Olivier Delalleau, Maxim Peter, Eloi Alonso, Adrien Logut
While most current research in Reinforcement Learning (RL) focuses on improving the performance of the algorithms in controlled environments, the use of RL under constraints like those met in the video game industry is rarely studied. Operating under such constraints, we propose Hybrid SAC, an extension of the Soft Actor-Critic algorithm able to handle discrete, continuous and parameterized actions in a principled way. We show that Hybrid SAC can successfully solve a high-speed driving task in one of our games, and is competitive with the state-of-the-art on parameterized actions benchmark tasks. We also explore the impact of using normalizing flows to enrich the expressiveness of the policy at minimal computational cost, and identify a potential undesired effect of SAC when used with normalizing flows, that may be addressed by optimizing a different objective.
Reinforcement Learning (RL) applications in video games have recently seen massive advances coming from the research community, with agents trained to play Atari games from pixels (Mnih et al. 2015) or to be competitive with the best players in the world in complicated imperfect information games like DOTA 2 (OpenAI 2018) or StarCraft II (Vinyals et al. 2019a; 2019b). These systems have comparatively seen little use within the video game industry, and we believe lack of accessibility to be a major reason behind this. Indeed, really impressive results like those cited above are produced by large research groups with computational resources well beyond what is typically available within video game studios.
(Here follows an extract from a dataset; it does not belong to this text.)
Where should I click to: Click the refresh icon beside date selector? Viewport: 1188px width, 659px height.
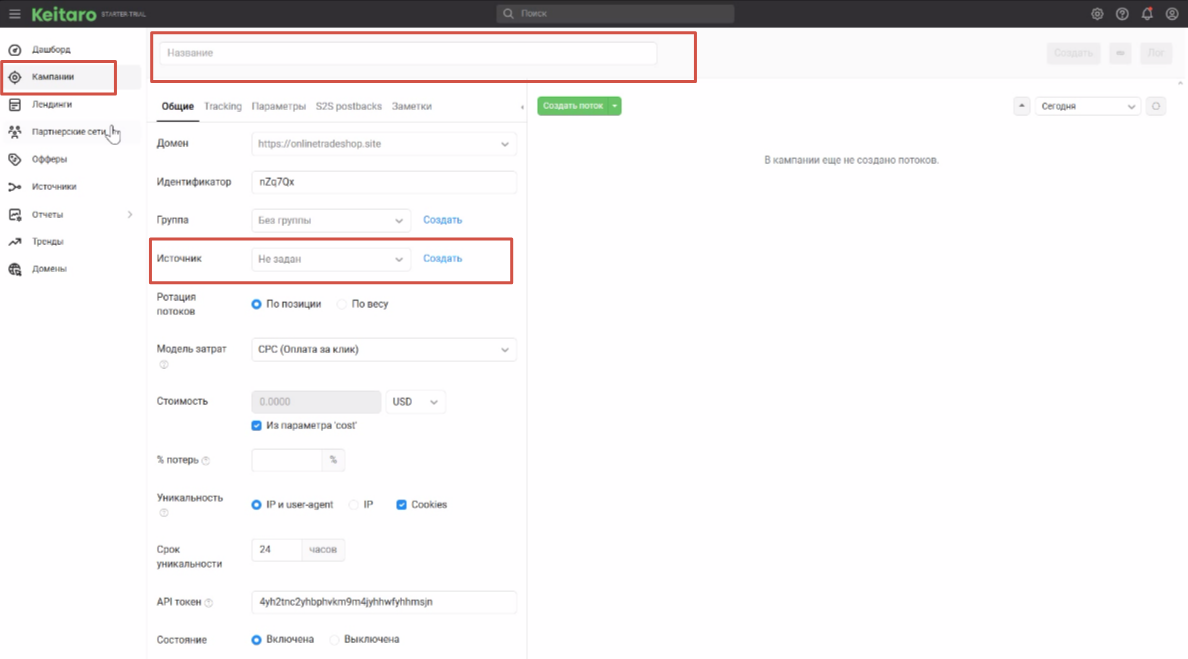(1156, 106)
Our contributions are geared towards industry practitioners, by sharing experiments and practical advice for using RL with a different set of constraints than those met in the research community. For example, in the industry, experience collection is usually a lot slower, and there are time budget constraints over the runtime performance of RL agents. We thus favor off-policy algorithms to improve data efficiency by re-using past experience, and constrain our architectures
The approach we propose in this paper is based on Soft Actor-Critic (Haarnoja et al. 2018b), which was originally designed for continuous actions problems. We explore ways to extend it to a hybrid setting with both continuous and discrete actions, a situation commonly encountered in video games. We also attempt to use normalizing flows (Rezende and Mohamed 2015) to improve the quality of the resulting policy with roughly the same number of parameters, and analyze why this approach may not be working as well as we initially expected.
Results in a commercial video game
We trained a vehicle in a Ubisoft game, using the proposed Hybrid SAC with two continuous actions (acceleration and steering) and one binary discrete action (hand brake). The objective of the car is to follow a given path as fast as possible. Note that the agent operates in a test environment that it did not see during training, and that the discrete hand brake action plays a key role in staying on the road at such a high speed.